If you leave your phone number, I'll be glad to call you back, and you can ask me any questions you have (e.g., does the instructor have horns and a tail?--because obviously that picture has been retouched). You can also E-mail me; see below. When you come to class, please do not pull my tail.
I also coach privately, not just Shakespeare, any monologue. For more information
about any of the above see rates, or please call (212) 865-1127 or
E-mail me at delossbrown@prodigy.net
Thank you for your interest.
UNPAID COMMERCIAL ANNOUNCEMENTS
Here's the truth about Karen Kohlhaas. I went out to dinner with a friend and his protégée very recently. This actress has used up all the opportunities in her home state--she had a lengthy and impressive résumé--and she wants to come to the big city, and I was invited to advise her. The one class which I told her was
essential was Karen's monologue class. Karen teaches you a way of approaching a monologue audition that is incredibly solid and reliable. You will never walk into an audition not knowing how to present yourself. Karen and I frequently work with the same students (though we don't teach the same stuff), and I try to make sure that any student who has had Karen's classes follows Karen's procedures. It's not like a
Procrustean bed; it's simple, logical and reliable, like making sure your shoes are tied. If you click on her picture, you can find her impressive credentials in her bio. She's launched a new
website, too, so you may have to look around, but I know she has frequent classes.

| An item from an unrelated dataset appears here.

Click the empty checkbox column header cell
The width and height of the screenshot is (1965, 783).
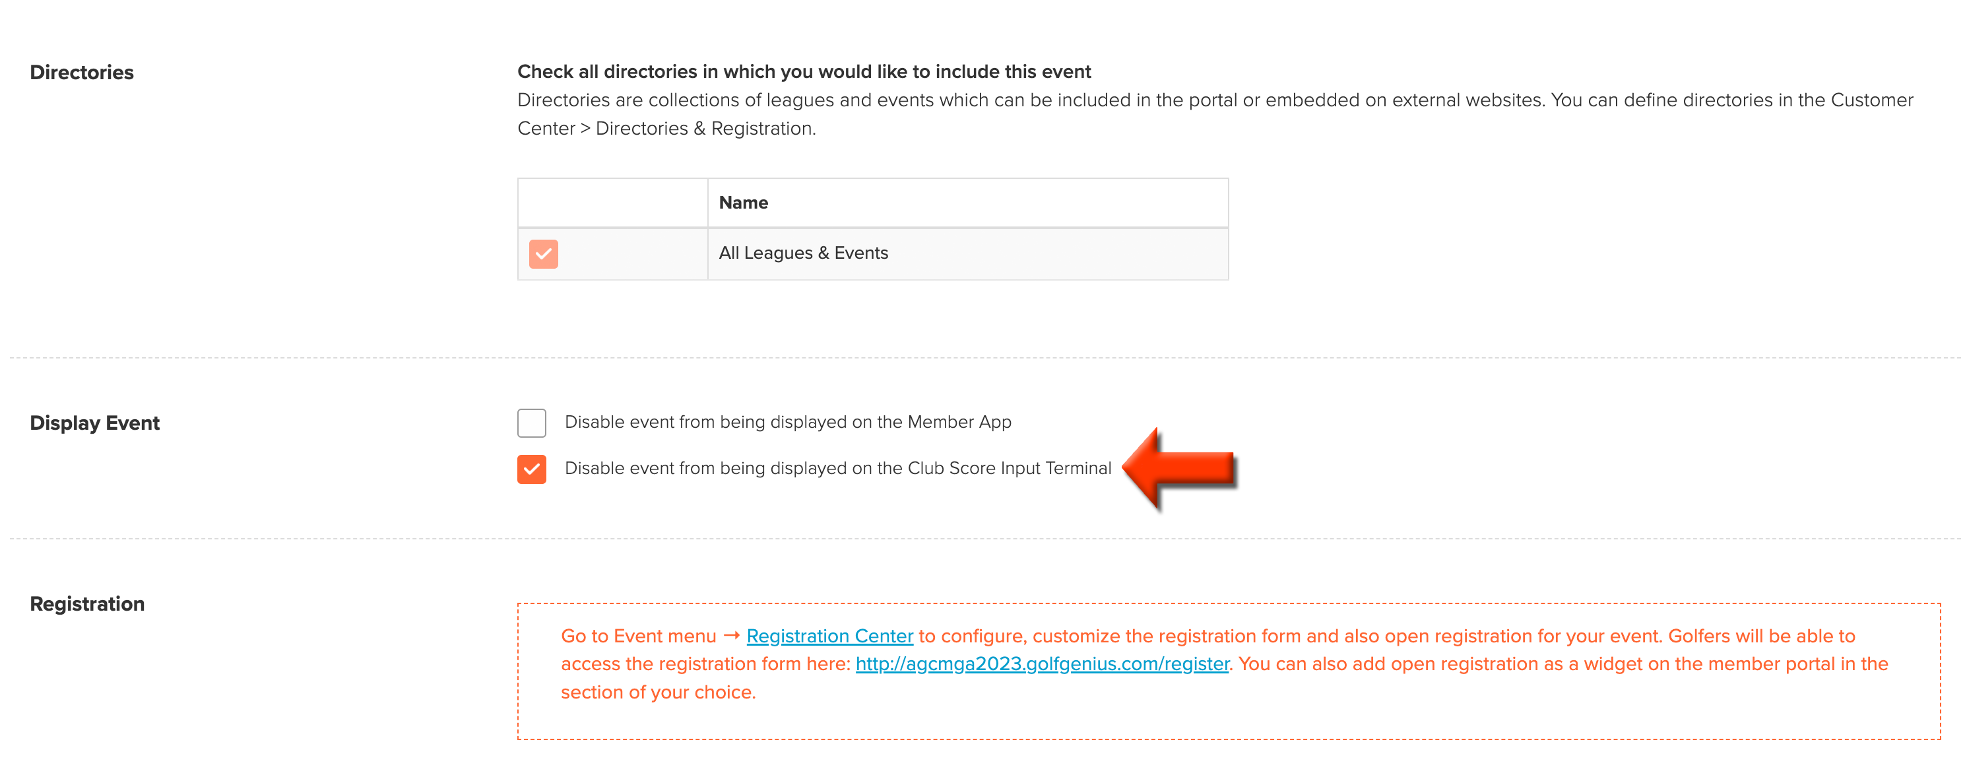(x=613, y=203)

"Well, then, why should we study with you, if Karen has all the answers?"
Because Karen and I don't teach the same things. Ask her. We both give free classes from time to time, so that you can see the difference.

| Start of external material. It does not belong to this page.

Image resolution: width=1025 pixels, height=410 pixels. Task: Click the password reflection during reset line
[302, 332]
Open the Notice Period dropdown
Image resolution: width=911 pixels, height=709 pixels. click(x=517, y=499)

Karen has published several books, including
How to Choose a Monologue for Any Audition, and the book is just as complete as the title suggests. You can buy a copy by clicking on the book's picture. I recommend it very highly.
Karen has far more regular cycles than I. Check her
website for new cycles. I have seen Karen work with actors a couple of times, and she is very smart and very competent, and what she teaches is very useful. She's also nice to the actors.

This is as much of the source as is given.